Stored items
____________

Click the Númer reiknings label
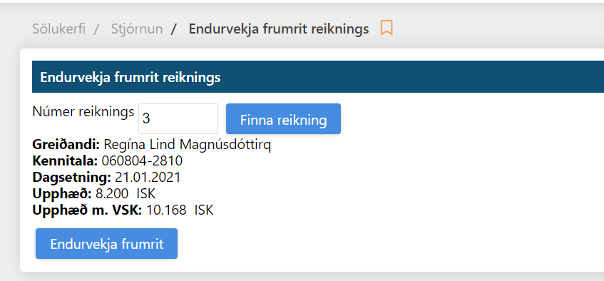Viewport: 604px width, 281px height. click(x=83, y=112)
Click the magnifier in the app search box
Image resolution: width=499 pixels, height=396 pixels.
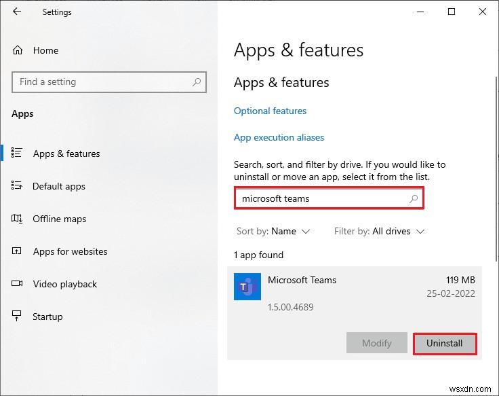click(x=414, y=199)
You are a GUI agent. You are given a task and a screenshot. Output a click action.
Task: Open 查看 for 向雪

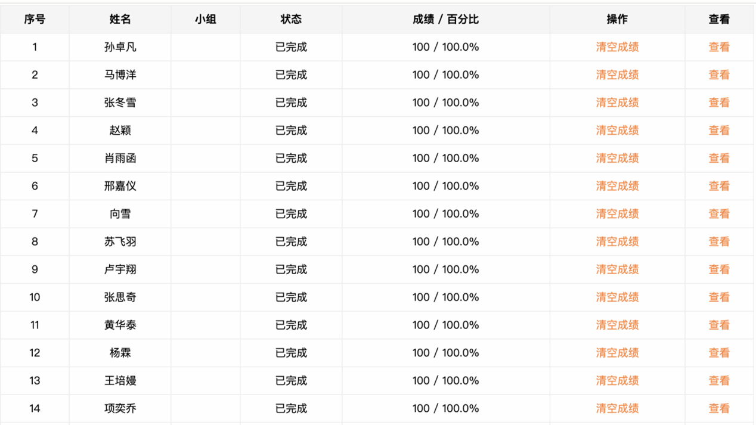pyautogui.click(x=718, y=214)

____________

HOW TO COMPLETE THIS TASK – Pictures stay out. Print the data exactly, from its first line through the line containing "You are a GUI".

RESPONSE TO THIS TASK –
Click the Númer reiknings label
Viewport: 604px width, 281px height. click(x=83, y=112)
Click the magnifier in the app search box
Image resolution: width=499 pixels, height=396 pixels.
click(x=414, y=199)
You are a GUI agent. You are given a task and a screenshot. Output a click action.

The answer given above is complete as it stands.